Stored entries:
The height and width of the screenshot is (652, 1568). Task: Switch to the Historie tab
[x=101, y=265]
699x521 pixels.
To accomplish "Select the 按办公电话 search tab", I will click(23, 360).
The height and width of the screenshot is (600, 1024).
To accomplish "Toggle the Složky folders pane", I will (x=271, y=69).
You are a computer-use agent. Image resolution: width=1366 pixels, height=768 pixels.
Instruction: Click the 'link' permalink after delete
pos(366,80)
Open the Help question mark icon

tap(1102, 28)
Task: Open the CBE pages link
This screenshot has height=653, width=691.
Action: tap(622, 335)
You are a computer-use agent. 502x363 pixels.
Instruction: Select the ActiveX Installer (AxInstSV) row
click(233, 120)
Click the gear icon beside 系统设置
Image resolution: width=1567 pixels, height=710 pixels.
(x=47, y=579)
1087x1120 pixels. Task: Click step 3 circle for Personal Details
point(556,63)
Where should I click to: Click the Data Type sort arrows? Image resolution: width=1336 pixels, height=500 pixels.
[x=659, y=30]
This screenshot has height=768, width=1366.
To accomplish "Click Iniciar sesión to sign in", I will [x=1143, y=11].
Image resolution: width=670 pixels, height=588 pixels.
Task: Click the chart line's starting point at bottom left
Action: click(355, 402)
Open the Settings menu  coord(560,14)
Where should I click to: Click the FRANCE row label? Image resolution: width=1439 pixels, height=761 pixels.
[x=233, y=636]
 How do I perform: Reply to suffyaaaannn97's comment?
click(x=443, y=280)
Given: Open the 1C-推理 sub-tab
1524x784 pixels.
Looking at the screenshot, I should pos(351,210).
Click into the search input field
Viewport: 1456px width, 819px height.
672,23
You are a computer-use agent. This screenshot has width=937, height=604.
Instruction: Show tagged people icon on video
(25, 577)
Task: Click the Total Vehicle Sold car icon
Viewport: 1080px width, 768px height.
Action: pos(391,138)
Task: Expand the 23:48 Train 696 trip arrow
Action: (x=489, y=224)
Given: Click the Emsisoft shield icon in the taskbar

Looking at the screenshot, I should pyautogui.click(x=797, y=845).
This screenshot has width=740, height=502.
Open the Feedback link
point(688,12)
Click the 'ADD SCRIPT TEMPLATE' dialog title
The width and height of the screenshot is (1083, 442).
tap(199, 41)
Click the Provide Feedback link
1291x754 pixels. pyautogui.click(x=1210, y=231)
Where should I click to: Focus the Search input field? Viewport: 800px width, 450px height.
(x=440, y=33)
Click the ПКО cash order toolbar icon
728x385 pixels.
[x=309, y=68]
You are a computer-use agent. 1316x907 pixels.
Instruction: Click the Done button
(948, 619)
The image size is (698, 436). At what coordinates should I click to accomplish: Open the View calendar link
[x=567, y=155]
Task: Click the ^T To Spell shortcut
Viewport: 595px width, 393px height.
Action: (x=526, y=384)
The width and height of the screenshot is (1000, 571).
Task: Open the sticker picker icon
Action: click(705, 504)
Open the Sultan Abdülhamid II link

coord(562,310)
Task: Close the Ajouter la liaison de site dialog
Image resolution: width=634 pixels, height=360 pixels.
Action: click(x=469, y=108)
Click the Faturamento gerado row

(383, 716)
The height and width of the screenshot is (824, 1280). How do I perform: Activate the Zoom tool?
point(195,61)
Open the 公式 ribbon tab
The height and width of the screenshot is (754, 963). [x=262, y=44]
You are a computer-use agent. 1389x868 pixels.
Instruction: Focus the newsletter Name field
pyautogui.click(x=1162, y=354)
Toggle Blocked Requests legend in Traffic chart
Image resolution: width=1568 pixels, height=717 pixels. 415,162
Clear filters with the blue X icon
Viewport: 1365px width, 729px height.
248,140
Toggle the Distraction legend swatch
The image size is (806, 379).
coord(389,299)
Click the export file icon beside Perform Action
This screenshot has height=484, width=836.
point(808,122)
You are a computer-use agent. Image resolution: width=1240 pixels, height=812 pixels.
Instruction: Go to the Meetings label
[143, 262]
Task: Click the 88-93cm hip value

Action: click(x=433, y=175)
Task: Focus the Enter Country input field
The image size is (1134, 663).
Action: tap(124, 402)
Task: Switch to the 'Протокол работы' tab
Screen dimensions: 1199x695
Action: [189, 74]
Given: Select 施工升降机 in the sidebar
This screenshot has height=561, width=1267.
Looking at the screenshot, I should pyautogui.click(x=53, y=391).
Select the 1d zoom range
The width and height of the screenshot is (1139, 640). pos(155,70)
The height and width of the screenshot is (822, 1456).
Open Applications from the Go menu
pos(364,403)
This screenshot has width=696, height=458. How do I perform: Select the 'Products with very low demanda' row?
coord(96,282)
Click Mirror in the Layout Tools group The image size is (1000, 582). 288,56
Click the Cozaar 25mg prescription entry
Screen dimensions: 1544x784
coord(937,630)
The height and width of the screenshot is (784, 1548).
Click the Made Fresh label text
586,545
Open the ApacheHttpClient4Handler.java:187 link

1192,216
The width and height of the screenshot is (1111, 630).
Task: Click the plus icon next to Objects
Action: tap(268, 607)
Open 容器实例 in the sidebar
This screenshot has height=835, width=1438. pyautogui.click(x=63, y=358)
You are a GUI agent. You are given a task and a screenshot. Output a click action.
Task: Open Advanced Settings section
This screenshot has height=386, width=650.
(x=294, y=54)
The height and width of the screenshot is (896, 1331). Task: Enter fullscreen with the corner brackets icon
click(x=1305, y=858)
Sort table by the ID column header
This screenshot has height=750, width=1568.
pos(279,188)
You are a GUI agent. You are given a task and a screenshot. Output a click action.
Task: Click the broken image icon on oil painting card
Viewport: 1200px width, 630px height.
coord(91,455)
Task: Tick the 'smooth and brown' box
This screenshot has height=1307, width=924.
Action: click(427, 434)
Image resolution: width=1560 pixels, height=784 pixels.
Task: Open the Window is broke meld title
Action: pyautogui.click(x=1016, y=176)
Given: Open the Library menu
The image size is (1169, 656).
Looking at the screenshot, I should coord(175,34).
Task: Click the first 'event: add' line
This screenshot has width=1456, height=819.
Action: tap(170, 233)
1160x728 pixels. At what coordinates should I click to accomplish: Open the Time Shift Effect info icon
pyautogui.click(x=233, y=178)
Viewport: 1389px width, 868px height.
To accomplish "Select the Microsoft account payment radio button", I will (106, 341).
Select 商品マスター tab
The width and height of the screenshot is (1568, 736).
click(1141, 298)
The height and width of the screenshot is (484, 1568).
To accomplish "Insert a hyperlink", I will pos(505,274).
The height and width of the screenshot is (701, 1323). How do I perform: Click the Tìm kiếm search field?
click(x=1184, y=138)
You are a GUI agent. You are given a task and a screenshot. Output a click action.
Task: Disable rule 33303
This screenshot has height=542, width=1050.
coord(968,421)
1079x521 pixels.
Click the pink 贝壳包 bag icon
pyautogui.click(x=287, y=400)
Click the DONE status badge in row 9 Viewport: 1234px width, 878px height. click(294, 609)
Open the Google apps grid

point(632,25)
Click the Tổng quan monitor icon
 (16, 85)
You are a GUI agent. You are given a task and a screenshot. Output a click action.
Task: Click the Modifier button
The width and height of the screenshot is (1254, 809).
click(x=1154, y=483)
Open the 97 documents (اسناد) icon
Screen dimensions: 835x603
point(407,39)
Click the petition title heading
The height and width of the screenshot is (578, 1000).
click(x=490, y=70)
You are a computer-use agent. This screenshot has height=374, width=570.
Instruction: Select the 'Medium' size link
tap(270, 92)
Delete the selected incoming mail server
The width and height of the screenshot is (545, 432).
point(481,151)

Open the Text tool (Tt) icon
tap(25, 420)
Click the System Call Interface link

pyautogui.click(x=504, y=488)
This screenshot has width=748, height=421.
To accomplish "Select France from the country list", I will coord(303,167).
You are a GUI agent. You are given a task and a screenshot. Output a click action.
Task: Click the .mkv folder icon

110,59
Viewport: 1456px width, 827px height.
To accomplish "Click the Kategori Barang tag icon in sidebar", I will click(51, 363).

* WHAT YOU HAVE TO DO
Would you print exactly, and only, the lines of the data above from the line with "You are a computer-use agent. Image resolution: width=1240" through the line with "Given: Select 施工升降机 in the sidebar", inclusive?

* TASK OUTPUT
You are a computer-use agent. Image resolution: width=1240 pixels, height=812 pixels.
Instruction: Go to the Meetings label
[143, 262]
Task: Click the 88-93cm hip value

Action: click(x=433, y=175)
Task: Focus the Enter Country input field
The image size is (1134, 663).
Action: tap(124, 402)
Task: Switch to the 'Протокол работы' tab
Screen dimensions: 1199x695
Action: [189, 74]
Given: Select 施工升降机 in the sidebar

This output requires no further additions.